ACTIONS TO TAKE
A: In the Repilot setup guide, how much RAM is listed under the hardware requirements?
B: Please continue the Repilot setup guide from the point where it stops.

DOCUMENT PASSAGE
Welcome to the artifact repository for Repilot, a patch generation tool introduced in the ESEC/FSE'23 paper "Copiloting the Copilots: Fusing Large Language Models with Completion Engines for Automated Program Repair"!
Important
Environment requirements
- OS: A Linux system with Docker support.
- Optional: NVIDIA Docker support.
- Hardware: X86/X64 CPU; 32GB RAM; 1TB Storage; Good Network to Docker Hub.
- Optional (a): NVIDIA GPU(s) with >6G memory (for CodeT5 patch generation)
- Optional (b): NVIDIA GPU(s) with >30G memory (for Incoder-6.7B patch generation)
Although it is recommended to run the artifact with NVIDIA GPUs for faster patch generation, it is not a requirement. When there is no GPU available, the CPU will be responsible for the patch generation. In this artifact documentation, we only explain the CPU-only Docker-based pipeline for conciseness. We encourage advanced readers who want to run the artifact with GPU support to check the documentation of NVIDIA Docker.
Before we start, let's first make sure Docker is installed: Installation Guide.
To check the installation:
docker --version # Test docker availability
# Docker version 20.10.21, build 20.10.21-0ubuntu1~20.04.2
Now we'll fetch the Docker image of Repilot that includes the implementation of the Algorithm, the Completion Engine, and all the dependencies needed:
# Recommended: pull the image from Docker Hub
docker pull universefly/repilot:fse23
# Alternatively, download the image file `repilot-docker-image-fse23.tar.gz` from https://doi.org/10.5281/zenodo.8280747
# Then load this image
# docker load --input repilot-docker-image-fse23.tar.gz
# Run the docker image
docker run -it --name repilot universefly/repilot:fse23
# Now you will get into a "virtual environment" provided by Docker
# Enter the `repilot` directory
cd /root/Repilot
echo "Hello Repilot!"

GIVEN MATERIAL

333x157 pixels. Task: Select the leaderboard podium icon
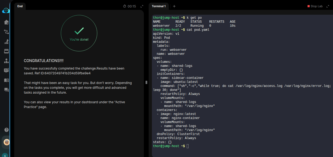(x=6, y=61)
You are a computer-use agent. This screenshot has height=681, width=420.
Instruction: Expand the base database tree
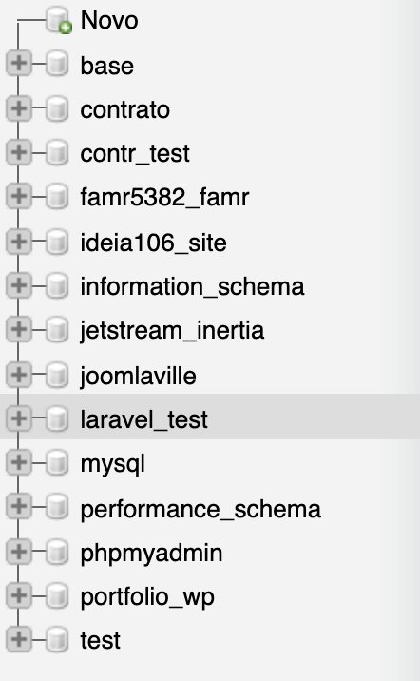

ANSWERS TO EACH TASK
A: 32GB

B:
Congratulations! We are now ready for the artifact evaluation.
Let's run some example scripts to see how Repilot works.
# The full repilot approach with CodeT5 as the base model
# Generate 5 patches for Chart-9 and save to `chart-9-repilot`
ACTIVE=1 python -m repilot.cli.main repair -b "Chart-9" --method pruned-mem -d chart-9-repilot -n 5
# You will see logs about the patch generation and which tokens are accepted/rejected.
# Validate the patch generation
python -m repilot.cli.main validate -d chart-9-repilot
# Print a table of the evaluation results
python -m repilot.cli.main evaluate -d chart-9-repilot
If everything works correctly, you will see a similar output table as follows:
root@1d7fea7789ed:/repilot# python -m repilot.cli.main evaluate -d chart-9-repilot
[chart-9-repilot] Loading raw generation data...
Done
[chart-9-repilot] Loading transformed raw generation data...
Done
[chart-9-repilot] Loading validation raw data...
Done
Repilot Evaluation Results
┏━━━━━━━━━━━━━━━━━┳━━━━━━━━━━━━━━━━━━┳━━━━━━━━━━━━━━━━━━━━━┳━━━━━━━━━━━━━━━━━━━━┳━━━━━━━━━━━━━━━━━━┳━━━━━━━━━━━━━━━━┓
┃ Tag ┃ Average Gen Time ┃ %Compilable Patches ┃ %Plausible Patches ┃ #Plausible Fixes ┃ #Correct Fixes ┃
┡━━━━━━━━━━━━━━━━━╇━━━━━━━━━━━━━━━━━━╇━━━━━━━━━━━━━━━━━━━━━╇━━━━━━━━━━━━━━━━━━━━╇━━━━━━━━━━━━━━━━━━╇━━━━━━━━━━━━━━━━┩
│ chart-9-repilot │ 1.33s │ 100.0% │ 0.000% │ 0 │ - │
└─────────────────┴──────────────────┴─────────────────────┴────────────────────┴──────────────────┴────────────────┘
We will now show how each RQ can be reproduced through the artifact by applying Repilot evaluation script on pre-generated patches.
Warning
We also provide documentation to reproduce the entire patch generation in different RQs, but it is not recommended for the readers to go through the entire process as it may take days or weeks to finish.
We will now reproduce Table 1, Figure 6, and the number of bugs fixed by removing the bugs that overlap with the CodeT5 training data, which is shown in Section 8 THREATS TO VALIDITY.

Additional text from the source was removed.